TASK TO CARRY OUT - Count the lines in the listing below that contain the string "label". Reply with the number alone.

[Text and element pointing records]
"""
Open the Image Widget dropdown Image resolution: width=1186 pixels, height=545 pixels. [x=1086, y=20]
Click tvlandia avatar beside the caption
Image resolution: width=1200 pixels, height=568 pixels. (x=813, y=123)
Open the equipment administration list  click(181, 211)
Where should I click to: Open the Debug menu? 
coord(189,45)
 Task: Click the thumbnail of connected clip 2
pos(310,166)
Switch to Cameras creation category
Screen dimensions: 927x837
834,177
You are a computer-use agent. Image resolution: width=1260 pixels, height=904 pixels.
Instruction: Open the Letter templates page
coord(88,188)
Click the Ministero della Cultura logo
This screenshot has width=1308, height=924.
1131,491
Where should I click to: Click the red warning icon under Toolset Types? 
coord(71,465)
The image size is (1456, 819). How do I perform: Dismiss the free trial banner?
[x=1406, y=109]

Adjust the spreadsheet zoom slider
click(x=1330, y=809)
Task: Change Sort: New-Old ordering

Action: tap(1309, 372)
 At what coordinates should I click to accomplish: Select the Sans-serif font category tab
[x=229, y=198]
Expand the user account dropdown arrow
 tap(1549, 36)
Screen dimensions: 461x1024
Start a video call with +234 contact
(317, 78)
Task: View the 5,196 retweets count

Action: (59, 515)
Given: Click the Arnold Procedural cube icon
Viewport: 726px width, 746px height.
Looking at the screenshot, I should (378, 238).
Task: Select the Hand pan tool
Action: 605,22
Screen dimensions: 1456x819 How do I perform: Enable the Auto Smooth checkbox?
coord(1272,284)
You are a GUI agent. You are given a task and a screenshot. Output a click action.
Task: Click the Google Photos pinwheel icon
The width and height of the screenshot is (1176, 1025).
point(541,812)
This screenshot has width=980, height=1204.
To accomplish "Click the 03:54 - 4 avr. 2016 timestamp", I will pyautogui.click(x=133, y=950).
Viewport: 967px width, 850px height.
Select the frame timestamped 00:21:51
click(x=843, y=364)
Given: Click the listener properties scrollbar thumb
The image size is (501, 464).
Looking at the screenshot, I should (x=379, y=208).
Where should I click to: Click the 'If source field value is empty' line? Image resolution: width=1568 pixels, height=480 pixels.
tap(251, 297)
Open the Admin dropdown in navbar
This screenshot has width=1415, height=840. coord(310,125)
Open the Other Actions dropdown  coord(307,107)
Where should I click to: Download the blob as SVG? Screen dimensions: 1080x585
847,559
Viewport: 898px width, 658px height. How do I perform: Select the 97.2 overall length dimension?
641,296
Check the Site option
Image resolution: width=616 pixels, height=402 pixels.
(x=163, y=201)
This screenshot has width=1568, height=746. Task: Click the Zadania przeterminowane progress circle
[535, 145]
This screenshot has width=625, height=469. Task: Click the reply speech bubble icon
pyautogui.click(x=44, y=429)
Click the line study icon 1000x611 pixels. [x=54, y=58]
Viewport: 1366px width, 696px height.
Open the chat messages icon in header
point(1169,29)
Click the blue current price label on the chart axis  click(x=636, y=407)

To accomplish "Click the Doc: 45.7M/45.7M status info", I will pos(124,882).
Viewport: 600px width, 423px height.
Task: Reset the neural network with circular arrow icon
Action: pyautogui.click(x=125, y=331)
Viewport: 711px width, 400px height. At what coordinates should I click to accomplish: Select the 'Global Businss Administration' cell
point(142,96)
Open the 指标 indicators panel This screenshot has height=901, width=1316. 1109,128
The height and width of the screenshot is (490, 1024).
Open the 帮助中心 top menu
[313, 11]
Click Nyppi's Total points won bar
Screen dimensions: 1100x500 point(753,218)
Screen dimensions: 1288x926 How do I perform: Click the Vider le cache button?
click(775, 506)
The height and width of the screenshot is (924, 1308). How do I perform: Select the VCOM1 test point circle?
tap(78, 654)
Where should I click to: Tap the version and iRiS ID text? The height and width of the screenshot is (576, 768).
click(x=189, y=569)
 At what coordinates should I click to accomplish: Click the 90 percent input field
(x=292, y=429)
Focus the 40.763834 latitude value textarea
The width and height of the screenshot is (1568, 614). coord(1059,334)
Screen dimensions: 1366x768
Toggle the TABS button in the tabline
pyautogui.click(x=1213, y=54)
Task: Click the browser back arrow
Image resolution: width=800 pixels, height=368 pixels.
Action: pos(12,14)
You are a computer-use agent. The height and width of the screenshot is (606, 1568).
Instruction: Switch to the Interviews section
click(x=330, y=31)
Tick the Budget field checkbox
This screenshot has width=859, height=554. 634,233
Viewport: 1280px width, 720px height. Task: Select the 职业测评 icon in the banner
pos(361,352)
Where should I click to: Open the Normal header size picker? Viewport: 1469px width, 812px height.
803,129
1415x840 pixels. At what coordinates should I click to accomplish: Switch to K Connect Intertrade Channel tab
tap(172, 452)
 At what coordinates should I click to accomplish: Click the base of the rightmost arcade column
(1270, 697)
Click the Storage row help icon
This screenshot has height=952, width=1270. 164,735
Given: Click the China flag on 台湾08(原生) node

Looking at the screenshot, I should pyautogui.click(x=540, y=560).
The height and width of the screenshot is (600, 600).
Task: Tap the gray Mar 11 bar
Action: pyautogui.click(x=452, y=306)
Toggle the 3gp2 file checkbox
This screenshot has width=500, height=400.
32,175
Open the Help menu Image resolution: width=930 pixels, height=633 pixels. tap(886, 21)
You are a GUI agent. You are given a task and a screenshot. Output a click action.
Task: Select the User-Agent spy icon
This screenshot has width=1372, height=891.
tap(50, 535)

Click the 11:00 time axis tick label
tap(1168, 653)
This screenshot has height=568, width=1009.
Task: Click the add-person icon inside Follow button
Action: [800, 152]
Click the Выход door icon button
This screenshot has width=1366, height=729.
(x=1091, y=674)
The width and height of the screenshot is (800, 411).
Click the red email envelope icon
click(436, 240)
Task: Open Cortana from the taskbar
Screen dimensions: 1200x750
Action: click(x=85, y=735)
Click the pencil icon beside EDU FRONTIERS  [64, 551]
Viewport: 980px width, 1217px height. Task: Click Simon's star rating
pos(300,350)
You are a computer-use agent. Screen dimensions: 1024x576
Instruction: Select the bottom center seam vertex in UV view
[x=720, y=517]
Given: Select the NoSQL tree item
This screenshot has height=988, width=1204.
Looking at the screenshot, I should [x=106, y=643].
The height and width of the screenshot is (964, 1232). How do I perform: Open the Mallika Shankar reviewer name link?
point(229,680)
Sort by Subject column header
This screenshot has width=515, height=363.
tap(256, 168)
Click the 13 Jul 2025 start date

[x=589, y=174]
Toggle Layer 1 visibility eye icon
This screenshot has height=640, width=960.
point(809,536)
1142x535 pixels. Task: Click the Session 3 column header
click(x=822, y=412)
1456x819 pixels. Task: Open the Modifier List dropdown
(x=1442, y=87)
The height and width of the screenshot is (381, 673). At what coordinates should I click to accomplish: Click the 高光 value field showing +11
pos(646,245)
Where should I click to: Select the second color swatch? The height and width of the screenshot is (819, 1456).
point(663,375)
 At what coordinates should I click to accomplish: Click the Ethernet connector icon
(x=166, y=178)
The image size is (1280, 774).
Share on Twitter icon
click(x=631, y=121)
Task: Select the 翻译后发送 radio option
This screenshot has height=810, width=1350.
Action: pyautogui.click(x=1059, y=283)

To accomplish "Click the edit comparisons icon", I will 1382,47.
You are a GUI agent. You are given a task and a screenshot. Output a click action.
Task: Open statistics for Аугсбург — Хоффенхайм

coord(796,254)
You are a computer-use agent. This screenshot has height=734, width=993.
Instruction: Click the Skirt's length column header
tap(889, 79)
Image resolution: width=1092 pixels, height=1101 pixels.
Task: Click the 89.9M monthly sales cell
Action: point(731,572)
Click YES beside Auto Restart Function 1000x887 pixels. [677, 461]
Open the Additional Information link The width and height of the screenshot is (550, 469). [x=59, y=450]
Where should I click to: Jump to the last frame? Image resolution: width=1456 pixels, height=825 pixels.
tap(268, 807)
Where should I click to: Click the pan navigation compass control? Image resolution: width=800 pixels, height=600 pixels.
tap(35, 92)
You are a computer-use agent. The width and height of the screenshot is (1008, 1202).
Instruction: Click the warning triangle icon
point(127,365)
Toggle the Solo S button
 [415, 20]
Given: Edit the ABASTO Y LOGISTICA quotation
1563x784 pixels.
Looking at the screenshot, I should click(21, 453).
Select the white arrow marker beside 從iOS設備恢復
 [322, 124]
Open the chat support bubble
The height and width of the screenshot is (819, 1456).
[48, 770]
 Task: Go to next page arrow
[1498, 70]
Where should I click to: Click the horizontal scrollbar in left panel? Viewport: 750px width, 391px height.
"""
COMPLETE RESPONSE - 2